Un momento del varo della Bottiglieri Ambition, nel cantiere cinese di New Jiangsu Yangzijiang
Procede spedito il piano di rinnovamento della flotta Bottiglieri. Lo scorso 16 ottobre presso il cantiere cinese New Jiangsu Yangzijiang è stata varata la “Ambition”, la nuova portarinfuse post Panamax da 93.500 tonnellate di portata, commissionata due anni fa dall’armatore campano. Alla cerimonia erano presenti, fra gli altri, Ren Yuanlin, presidente del cantiere, sua moglie Li Jun Chen in veste di madrina, Liu Pin, segretario del partito comunista cinese della provincia di Jiangsu, e il comandante Emmanuele Marrone, fleet manager della società committente. Entro la fine del 2011 alla flotta dry cargo si aggiungeranno altre otto unità gemelle, tra le quali una Capesize da 176mila tonnellate di stazza lorda, per un valore totale dell’investimento pari a circa 600 milioni di dollari.
La Bottiglieri Ambition è destinata, come la “Peppino Bottiglieri” e la “Giovanni Bottiglieri” già varate, alle grandi rotte internazionali per movimentare carichi di minerali, carbone e grano e a dicembre entrerà al servizio di un primario noleggiatore europeo. Classificata dal Registro Italiano Navale, la bulkcarriers gode dei più alti standard tecnici per la sicurezza e la salvaguardia ambientale. Il nome scelto per la nave appena varata è emblematico, a conferma della fiducia dell’armatore nella ripresa economica e nelle strategie aziendali per diventare sempre più presenti nel mercato globale.
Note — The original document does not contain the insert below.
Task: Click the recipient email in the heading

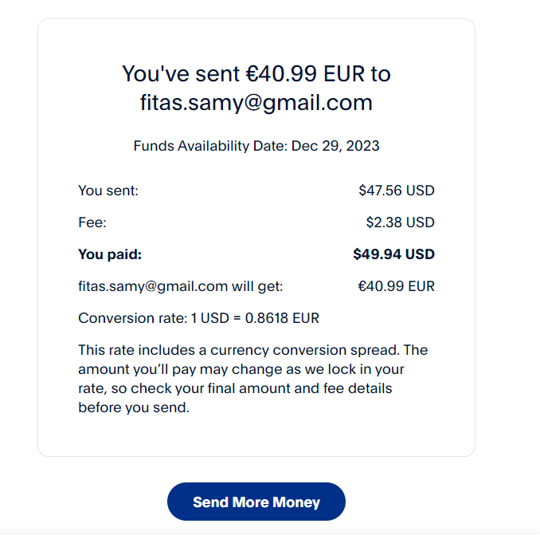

«Come avevo infatti già dichiarato in occasione dei precedenti vari – ha fatto sapere il presidente Giuseppe Bottiglieri – la nostra compagnia guarda al futuro dello shipping con grande ambizione, costituendo in largo anticipo una moderna flotta dry cargo per quando, entro il 2014, saranno terminati i lavori di allargamento del canale di Panama. Offrire sul mercato navi più convenienti – che a parità di lunghezza e velocità sono in grado di stivare ben 19.000 tonnellate in più rispetto alle tradizionali Panamax da 74.500 dwt – ci rende senza alcun dubbio più competitivi, ne sono fermamente convinto fin dal giorno in cui firmai il primo ordine al cantiere. Oggi, due anni dopo, il mercato mi dà ragione, avendo accolto con entusiasmo l’ingresso di questo tipo di navi.
Tant’è che i più importanti noleggiatori internazionali, ma anche altri rappresentanti del cluster marittimo, si sono detti notevolmente soddisfatti dei risultati e delle performance tecniche realizzate dalle nostre prime due Post Panamax già entrate in esercizio».